Intentional Disregard: Trump’s Authoritarianism During the COVID-19 Pandemic

The COVID-19 pandemic did not have to be so catastrophic in the United States. The effects of the pandemic did not need to fall disproportionately on communities of color. These outcomes are the largely predictable consequences of political decisions and actions. Preventing such consequences in future national disasters requires us to act now.


On January 3, 2020, a Chinese official informed U.S. Centers for Disease Control and Prevention (CDC) Director Robert Redfield of the outbreak of a respiratory illness in China. Redfield relayed this information up the chain of command to the Department of Health and Human Services (HHS) Secretary Alex Azar who, in turn, informed the White House National Security Council. Thus began the Trump administration’s mishandling of the coronavirus disease 2019 (COVID-19) pandemic—with devastating consequences.

In early January, intelligence officials began “offering ominous, classified warnings about the virus to Trump in the President’s Daily Brief,” and the warnings continued into February. Yet President Donald Trump consistently downplayed the severity of COVID-19, claiming on February 24, for example, that the “coronavirus is very much under control in the USA…. Stock Market starting to look very good to me!” One day later, the director of the National Center for Immunization and Respiratory Diseases, Nancy Messonnier, warned the public of the inevitable spread of the virus: “We need to be preparing for significant disruption in our lives.” Trump’s response? He complained that Messonnier’s comments were spooking the stock market.

President Trump infamously predicted on February 26 that “within a couple of days” the number of cases in the United States would be “down close to zero” and congratulated himself on doing “a pretty good job” controlling the virus. With U.S. deaths from the virus exceeding 145,000 and U.S. infections surpassing 4.1 million by late-July, and the pandemic growing worse both domestically and internationally, the damage from Trump’s incompetent response to COVID-19 becomes more apparent each day.

One consistent thread in President Trump’s response to the pandemic has been the prioritization of his own political interests over public health. Perhaps nothing better illustrates Trump’s selfishness than his refusal to wear a mask.
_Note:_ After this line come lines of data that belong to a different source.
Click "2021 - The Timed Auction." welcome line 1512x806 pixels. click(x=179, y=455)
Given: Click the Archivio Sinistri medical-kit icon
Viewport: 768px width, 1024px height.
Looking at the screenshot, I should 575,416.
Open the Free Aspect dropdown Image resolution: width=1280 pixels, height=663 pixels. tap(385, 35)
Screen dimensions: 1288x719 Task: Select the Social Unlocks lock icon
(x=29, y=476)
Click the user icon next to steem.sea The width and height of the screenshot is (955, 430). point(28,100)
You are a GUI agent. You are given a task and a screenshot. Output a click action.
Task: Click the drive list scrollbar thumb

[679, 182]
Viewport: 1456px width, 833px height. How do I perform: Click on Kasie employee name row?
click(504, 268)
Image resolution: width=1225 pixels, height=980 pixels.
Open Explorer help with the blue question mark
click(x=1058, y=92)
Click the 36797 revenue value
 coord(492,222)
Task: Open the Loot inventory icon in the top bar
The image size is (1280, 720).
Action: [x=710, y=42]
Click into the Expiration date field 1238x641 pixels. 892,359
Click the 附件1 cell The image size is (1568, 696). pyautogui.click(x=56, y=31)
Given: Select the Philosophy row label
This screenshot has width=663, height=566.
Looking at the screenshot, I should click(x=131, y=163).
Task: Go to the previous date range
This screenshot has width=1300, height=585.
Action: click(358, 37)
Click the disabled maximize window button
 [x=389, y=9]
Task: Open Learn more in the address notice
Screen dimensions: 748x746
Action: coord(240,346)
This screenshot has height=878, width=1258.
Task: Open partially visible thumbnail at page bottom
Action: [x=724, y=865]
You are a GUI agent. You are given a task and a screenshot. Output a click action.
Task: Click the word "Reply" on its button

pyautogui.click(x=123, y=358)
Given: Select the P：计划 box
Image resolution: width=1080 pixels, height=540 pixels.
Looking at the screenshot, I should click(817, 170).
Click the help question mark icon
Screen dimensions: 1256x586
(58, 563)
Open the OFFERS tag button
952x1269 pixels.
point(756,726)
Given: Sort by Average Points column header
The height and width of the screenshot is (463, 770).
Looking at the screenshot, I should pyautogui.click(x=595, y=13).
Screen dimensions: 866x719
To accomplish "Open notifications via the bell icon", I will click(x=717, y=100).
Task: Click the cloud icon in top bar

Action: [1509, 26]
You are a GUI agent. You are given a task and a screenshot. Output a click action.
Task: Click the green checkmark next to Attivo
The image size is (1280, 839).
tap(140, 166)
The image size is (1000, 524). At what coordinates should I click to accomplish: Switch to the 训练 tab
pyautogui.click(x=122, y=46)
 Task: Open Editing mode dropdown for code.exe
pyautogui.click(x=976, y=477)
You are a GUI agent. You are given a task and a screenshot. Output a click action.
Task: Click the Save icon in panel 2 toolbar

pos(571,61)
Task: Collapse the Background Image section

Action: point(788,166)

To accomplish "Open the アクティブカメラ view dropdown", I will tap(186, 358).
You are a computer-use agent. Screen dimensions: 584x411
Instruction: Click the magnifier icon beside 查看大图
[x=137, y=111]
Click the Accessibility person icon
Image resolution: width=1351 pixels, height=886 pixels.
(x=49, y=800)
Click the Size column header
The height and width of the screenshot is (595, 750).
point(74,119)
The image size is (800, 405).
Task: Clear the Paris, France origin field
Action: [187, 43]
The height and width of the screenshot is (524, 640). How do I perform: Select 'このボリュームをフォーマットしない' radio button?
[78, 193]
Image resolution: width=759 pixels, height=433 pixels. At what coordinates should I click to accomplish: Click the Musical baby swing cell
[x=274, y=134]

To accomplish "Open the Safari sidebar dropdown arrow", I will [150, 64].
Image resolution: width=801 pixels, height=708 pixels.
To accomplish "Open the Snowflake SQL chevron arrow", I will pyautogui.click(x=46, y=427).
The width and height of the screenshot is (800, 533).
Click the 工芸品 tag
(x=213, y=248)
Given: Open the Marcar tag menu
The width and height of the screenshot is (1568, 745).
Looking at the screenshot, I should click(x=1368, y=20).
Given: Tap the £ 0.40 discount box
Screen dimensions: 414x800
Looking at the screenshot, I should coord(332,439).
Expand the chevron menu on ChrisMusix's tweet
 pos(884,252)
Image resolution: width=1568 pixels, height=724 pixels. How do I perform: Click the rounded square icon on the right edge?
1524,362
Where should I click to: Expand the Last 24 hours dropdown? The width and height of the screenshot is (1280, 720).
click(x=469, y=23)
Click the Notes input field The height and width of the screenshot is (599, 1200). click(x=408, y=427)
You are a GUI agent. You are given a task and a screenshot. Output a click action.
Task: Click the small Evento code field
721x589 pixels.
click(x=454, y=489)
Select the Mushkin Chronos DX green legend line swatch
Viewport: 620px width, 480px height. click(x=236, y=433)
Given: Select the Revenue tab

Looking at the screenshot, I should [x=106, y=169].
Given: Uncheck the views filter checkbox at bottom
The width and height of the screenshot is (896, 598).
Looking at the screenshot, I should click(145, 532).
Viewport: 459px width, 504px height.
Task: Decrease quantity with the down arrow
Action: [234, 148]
Despite the fact that the CDC advised in early April that everyone should wear masks in public to prevent the spread of COVID-19, for months, Trump refused to wear one and politicized the issue by speculating that people were wearing masks not as a preventive measure but as a way to signal disapproval of him. Trump donned a mask in public for the first time on July 11 during a visit to Walter Reed National Military Medical Center. Similarly, despite public health officials unanimously endorsing the need for widespread COVID-19 testing to contain the spread of the virus, Trump blamed testing itself for the rapidly rising number of COVID-19 cases and stated at a campaign rally that he told officials to “slow the testing down, please.” With COVID-19 infections surging to record high numbers and President Trump’s approval ratings plummeting, in mid-July, his administration began interfering in the CDC’s ability to collect data regarding the pandemic and make it available to the public.

The suffering and death caused by the COVID-19 pandemic, exacerbated by the Trump administration’s failed response, has hit Black, Indigenous, Latinx, and Asian communities disproportionately hard—bringing into broad public view the systemic institutional racism that permeates our nation. Black people are dying from the COVID-19 virus at a rate of 2.5 times higher than white people. Racial disparities in the impact of COVID-19 are the predictable “result of pre-pandemic realities,” “a legacy of structural discrimination that has limited access to health and wealth for people of color,” explained Dr. Marcella Nunez-Smith, director of the Equity Research and Innovation Center at the Yale School of Medicine. Black Americans are more likely to work in industries hit hardest by pandemic layoffs (e.g., restaurants and hospitality), and those who have kept their jobs are “more likely to work in hands-on, front-line work that puts them at continual risk of exposure in grocery stores, public transportation, trucking, warehousing and health care.”

Not only has President Trump failed, in a general sense, to lead our federal government in an effective response to the pandemic, but he has also taken concrete steps that have undermined our democracy at this critical time. This report focuses on President Trump’s pandemic response failures that have directly affected Common Cause program areas: transparency, accountability, voting rights, census, mass incarceration, press freedom, and more. We leave to other experts an accounting of Trump’s performance with respect to public health and other important policy areas beyond Common Cause’s expertise.

President Trump has weakened our governmental institutions, resulting in disastrous consequences during this pandemic. We must strengthen and repair these institutions. This report concludes with a section focused on things Americans can do now and in the coming months and years to make our country more resilient against President Trump and authoritarians like him—things we can do to make democracy work for everyone.